The project is named “Bench to Bed Enhanced Lymphocyte Infusions to Engineer Viral Eradication (BELIEVE).” BELIEVE’s initial research goals are:

  • Enhancing the killing ability of HIV-specific killer T-cells
  • Augmenting natural killer cell functions
  • Harnessing T-cell, natural killer cell and antibody-mediated effectors in both adult and pediatric HIV infections

“We know that through this strategic collaboration with our research partners and a commitment to finding a cure, we will move closer to reaching our goal of eradicating HIV/AIDS,” Dr. Nixon said.

Leo M. Chalupa, vice president for research at GW, said Dr. Nixon is "a world leader in the field of infectious disease research.”

"By awarding this grant, NIH has recognized his long track record of success and the strength of his proposed research project to study new approaches to curing AIDS,” Dr. Chalupa said.

Dr. Nixon, along with Catherine Bollard, chief of the Division of Allergy and Immunology at Children’s National Health System and professor of pediatrics and microbiology, immunology and tropical medicine at SMHS; Alan E. Greenberg, director of the District of Columbia Center for AIDS Research and chair of the Department of Epidemiology and Biostatistics at the Milken Institute School of Public Health; and Brad Jones, assistant professor of microbiology, immunology and tropical medicine at SMHS, will serve as members of the BELIEVE’s executive committee.

“At the GW School of Medicine and Health Sciences, HIV/AIDS research has been one of our highest priorities.

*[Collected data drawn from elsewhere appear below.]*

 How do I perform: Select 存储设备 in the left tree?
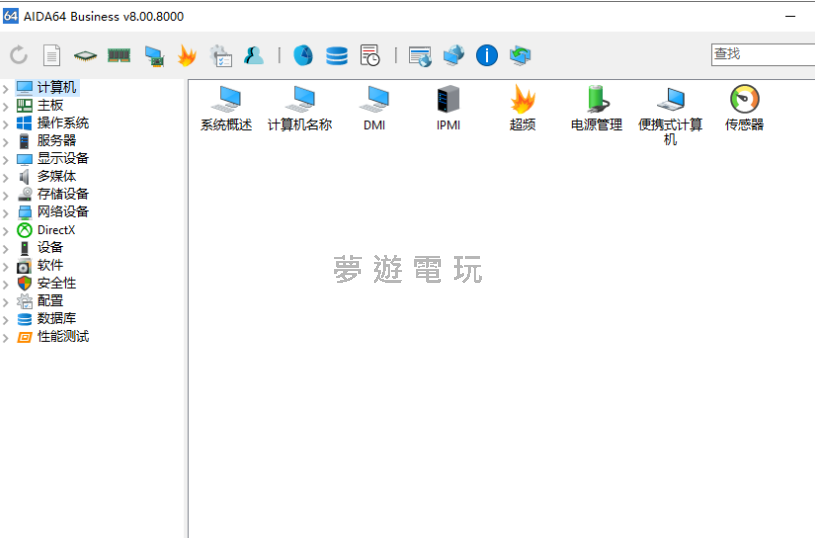coord(63,194)
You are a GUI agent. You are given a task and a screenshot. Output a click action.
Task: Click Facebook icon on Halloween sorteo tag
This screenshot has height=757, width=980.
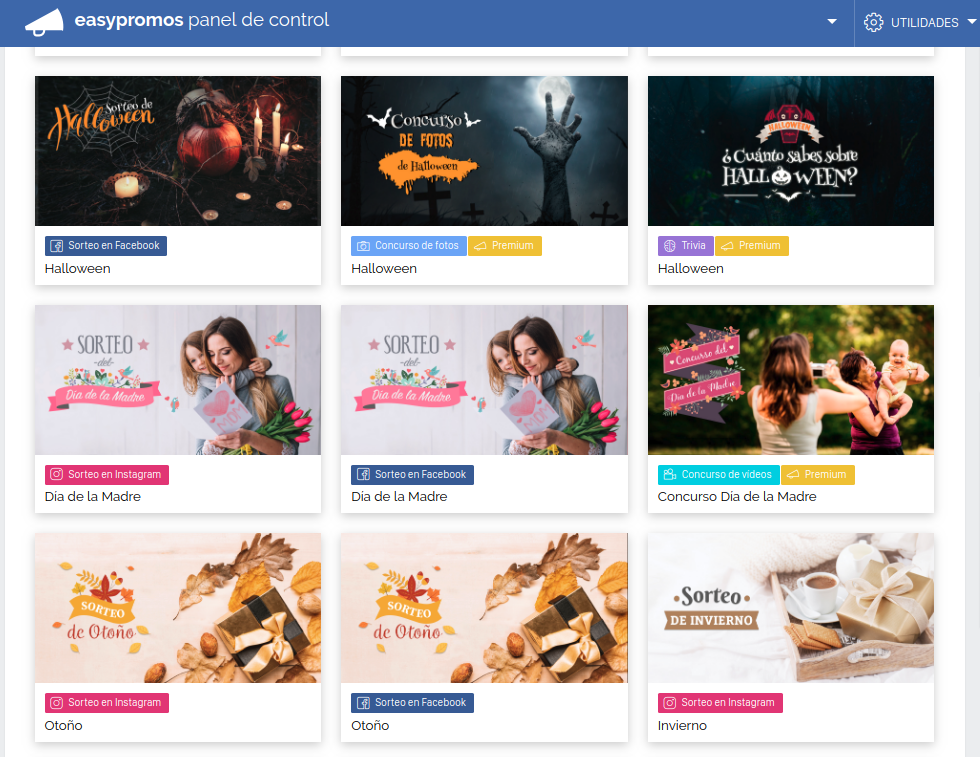pos(57,246)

Curing HIV/AIDS will require a team effort, and we are thrilled to partner with the Milken Institute School of Public Health; our clinical partner, Children’s National Health System; and the many institutions involved in BELIEVE,” said Jeffrey S. Akman, vice president for health affairs, Walter A. Bloedorn Professor of Administrative Medicine and dean of SMHS. “We are working with the best and brightest to make significant steps in finding a cure.”

Connecting with HIV/AIDS patients in the D.C. area is also a priority for GW. Researchers plan to create local advisory boards in each participating area, particularly in regions with high rates of HIV. Washington, D.C., has one of the most severe urban HIV epidemics in the United States.  A person living in D.C. has a one in 13 chance of being diagnosed with HIV during his or her lifetime, according to the Centers for Disease Control and Prevention.

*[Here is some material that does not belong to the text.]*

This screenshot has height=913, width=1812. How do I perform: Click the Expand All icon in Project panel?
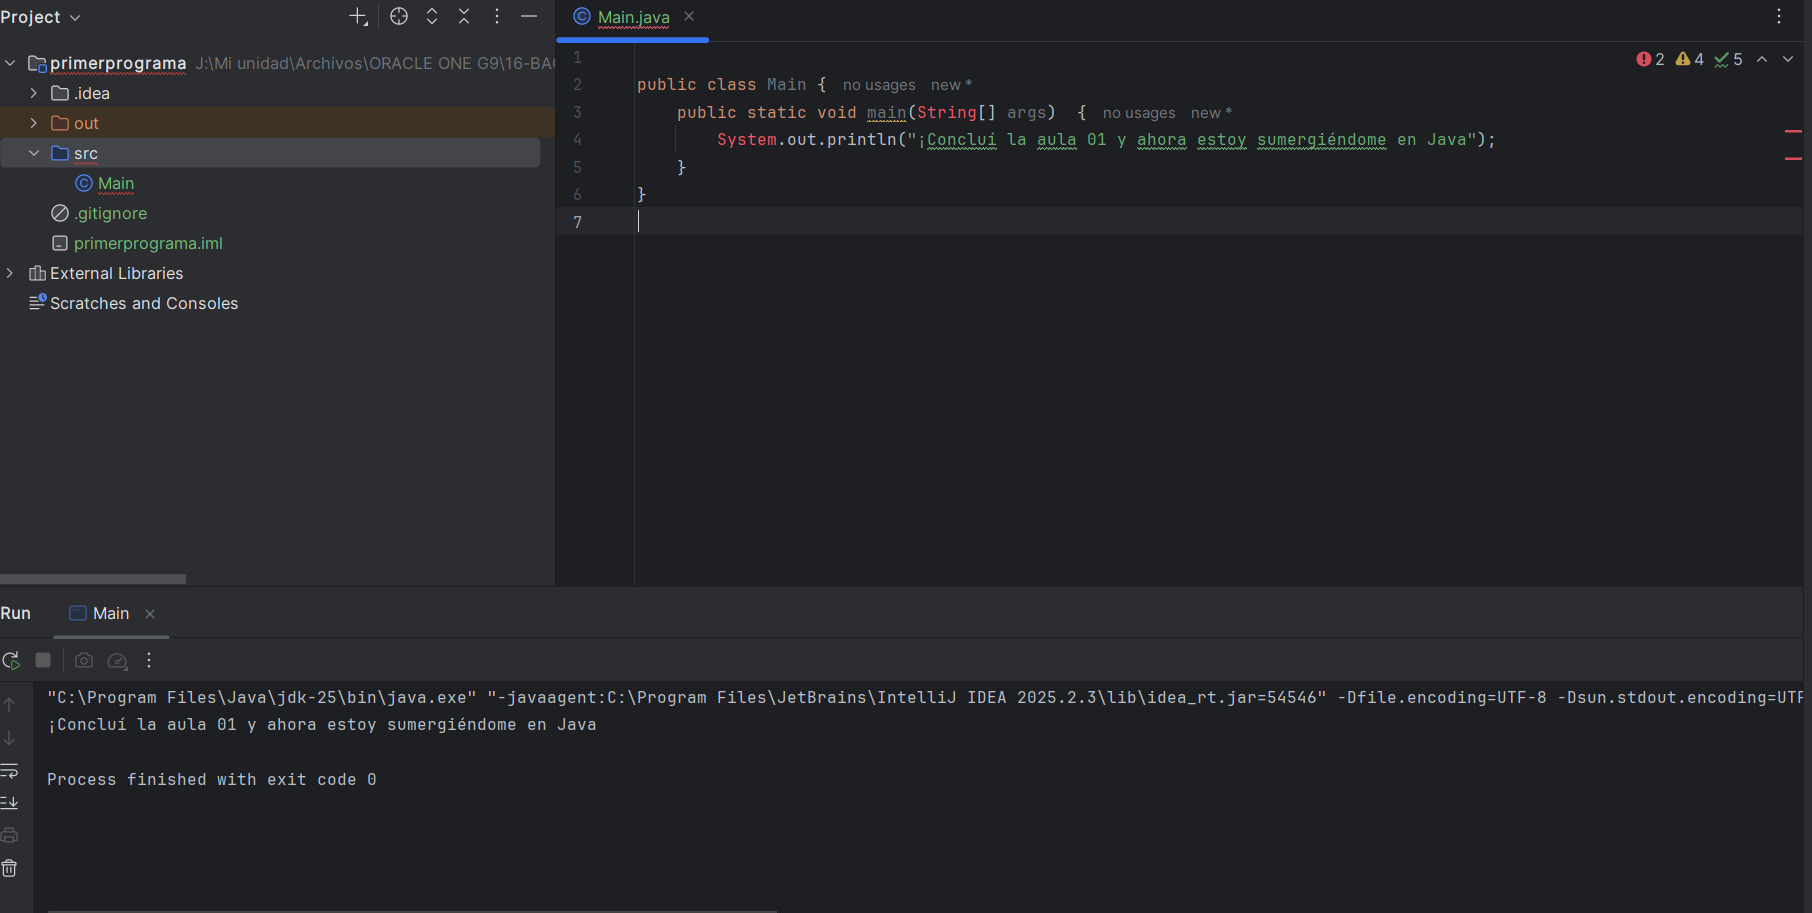pos(432,17)
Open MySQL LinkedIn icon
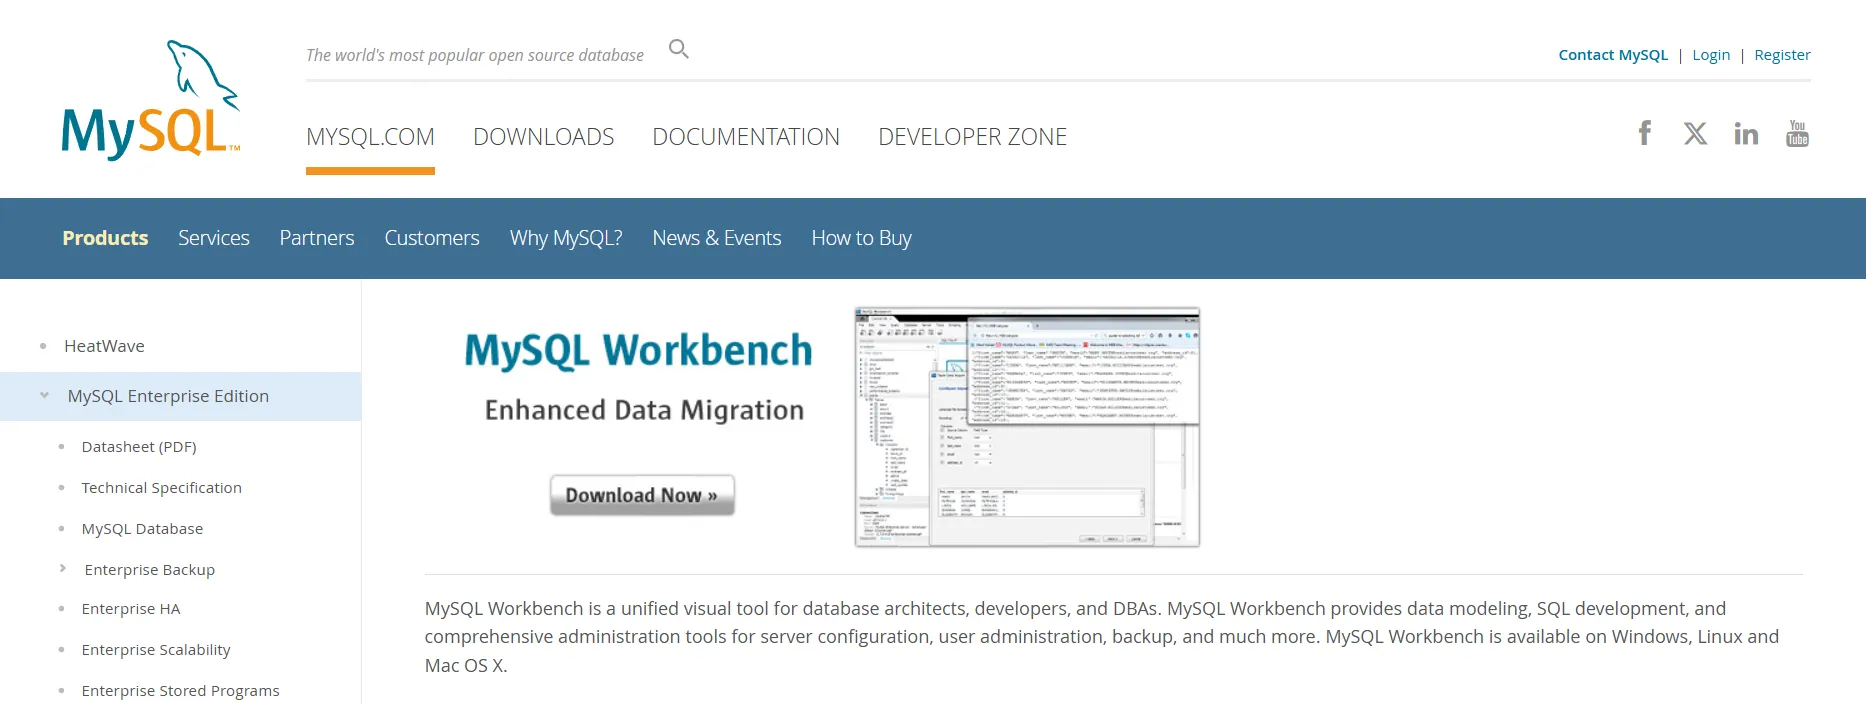Image resolution: width=1866 pixels, height=704 pixels. click(1746, 134)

“Through community engagement, we also hope to ensure diverse participation. Doctors and researchers must work hand-in-hand with community members for this research to be successful,” said Martha Sichone Cameron, director of prevention at the Women’s Collective and member of the Community Advisory Board of the District of Columbia Center for AIDS Research.

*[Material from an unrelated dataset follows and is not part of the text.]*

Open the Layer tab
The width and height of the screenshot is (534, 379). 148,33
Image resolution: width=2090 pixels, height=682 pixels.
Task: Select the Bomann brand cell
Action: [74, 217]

The various partner institutions and labs will receive portions of the multimillion dollar award.

Institutions involved in the GW-led effort are Children's National Health System; NIH; Howard University; University of Arizona; University of Pittsburgh; Brigham Young University; University of Minnesota; Johns Hopkins University; Seattle Children's Hospital; Beth Israel Deaconess Medical Center, Harvard University; University of Pennsylvania; Georgetown University; and Albert Einstein College of Medicine. The international institutions involved are University of Toronto; Simon Fraser University, British Columbia; Centro de Investigación en Enfermedades Infecciosas, Mexico City; and the University of São Paulo, Brazil. Studies will be conducted in concert with communities at local clinics and agencies associated with these institutions in Canada, Brazil, Mexico and the United States.